Day 6 - April 25th 2007

It’s the usual routine for breakfast; I nip down to collect my mini carton of orange and ignore the food. No sooner have I settled down to watch wonderful daytime TV (it’s like a daily, non-surgical lobotomy), than I’m collected with 11 other new arrivals and taken to the assessment centre. Sadly it’s nothing too exciting, just another 5 minutes with a lady probation officer to discuss things. Encouragingly she intimates that they’ll be pushing to get me out on HDC as close as possible to my eligibility date on the 21st July. Coming out of the assessment centre coincides with outdoor exercise time for the rest of the wing, so we’re allowed to join in for the 40 minutes or so. Thankfully it’s a nice sunny morning and warm too, so I join the other lads in lapping the exercise yard. To distant onlookers, we must look like a criminal ant farm, criss-crossing the yard along the concrete paths dividing the grassy areas.

As daft as it sounds I choose to walk on the grass- enjoying any feeling under my feet other than the hard laminate and concrete of the past 6 days.

It happens sooner than I thought; we’re back in the en-suite and a knock on the door disturbs another moment of boredom. The interrupting officer opens the door and shouts “Olley?”. I’m offered an immediate move to C Wing, both the officer and Mark assure me it’s a quiet, drug free wing, not to mention there’s a strong possibility of a job on the wing.
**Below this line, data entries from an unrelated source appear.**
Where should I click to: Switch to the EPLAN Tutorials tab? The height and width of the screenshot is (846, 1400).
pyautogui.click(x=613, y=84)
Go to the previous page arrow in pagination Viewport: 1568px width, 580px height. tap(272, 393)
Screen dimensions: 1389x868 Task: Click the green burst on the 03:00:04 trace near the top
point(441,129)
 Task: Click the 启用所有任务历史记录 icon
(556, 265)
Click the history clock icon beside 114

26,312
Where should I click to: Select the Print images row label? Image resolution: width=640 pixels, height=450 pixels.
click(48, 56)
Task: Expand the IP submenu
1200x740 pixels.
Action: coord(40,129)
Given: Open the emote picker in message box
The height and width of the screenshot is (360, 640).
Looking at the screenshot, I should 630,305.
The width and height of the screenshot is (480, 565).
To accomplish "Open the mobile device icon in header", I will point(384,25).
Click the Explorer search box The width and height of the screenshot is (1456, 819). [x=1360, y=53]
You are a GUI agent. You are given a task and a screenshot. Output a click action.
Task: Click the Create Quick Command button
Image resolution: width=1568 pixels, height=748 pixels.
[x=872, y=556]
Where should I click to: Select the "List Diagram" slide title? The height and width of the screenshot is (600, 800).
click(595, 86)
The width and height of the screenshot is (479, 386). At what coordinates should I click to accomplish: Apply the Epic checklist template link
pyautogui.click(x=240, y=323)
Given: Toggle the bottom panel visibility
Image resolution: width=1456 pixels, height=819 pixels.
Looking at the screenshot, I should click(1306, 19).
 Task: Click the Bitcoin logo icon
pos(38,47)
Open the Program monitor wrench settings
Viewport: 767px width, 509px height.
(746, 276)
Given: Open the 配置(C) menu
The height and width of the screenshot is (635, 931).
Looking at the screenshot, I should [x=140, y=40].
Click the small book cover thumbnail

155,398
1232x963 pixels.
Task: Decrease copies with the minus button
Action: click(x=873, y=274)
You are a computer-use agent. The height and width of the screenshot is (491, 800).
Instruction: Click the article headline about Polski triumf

Being overwhelmed with alternative offers, it takes me about 50 miliseconds to say ‘OK’. I’ve got 10 minutes to gather up all my belongings into a couple of bin bag sized clear bags and then I’ll bugger off! Despite being a hyperactive, talkaholic channel swapper, Mark’s been a great source of help during my first few days here, so I thank him for everything (whilst allowing him to do most of my packing for me) and even offer him my 3 pack of custard creams. I wouldn’t want to taint my generosity by admitting I’d never have eaten the bastards anyway.

True to his word, the officer’s back and I’m on my travels. He’s a nice, chatty guy which I hope is an indication of what lies ahead in C wing. The prison’s like a maze, possibly not by accident, and our journey to the bottom of the C takes in a few different wings on the way through- including the infamous D Wing, nicknamed Bosnia by some of the guards. As we arrive in C Wing, it’s immediately obvious this place is much smaller then E Wing, perhaps half the length and two thirds the width. It feels much more old fashioned too, more like
HMP Slade in Porridge, with narrow landings hemmed by iron railings. My new cell’s on the 3rd floor again, number 1, I’ll be sharing with a big fella from Carlisle called Phil. As I unpack the opening conversation takes the usual prison turns; swap convictions, sentence lengths and a bit of prison slagging off for good measure. Phil’s in here for a short while after a spot of criminal damage and threatening to set fire to his ex-wife in a domestic one drunken night.

He’s a BIG guy, but as nice as pie and happy to admit that it’s the drink that gets him in trouble. I should count my blessings that I’ve found yet another decent cell mate, rather than some insane criminal I could have been landed with.

It feels strange. With the move I’ve done something moderately exciting, but I can’t tell the person I really want to share it with, as C Wing has already had association for the day so there’s no chance of using the phone. If loneliness is being alone in a crowded room, then helplessness is being in safe custody unable to control any aspect of your real life. Ever since I’ve been in here I’ve had the urge to grab my mobile and ring Jilly, then realise I don’t have one, I’ll have to wait.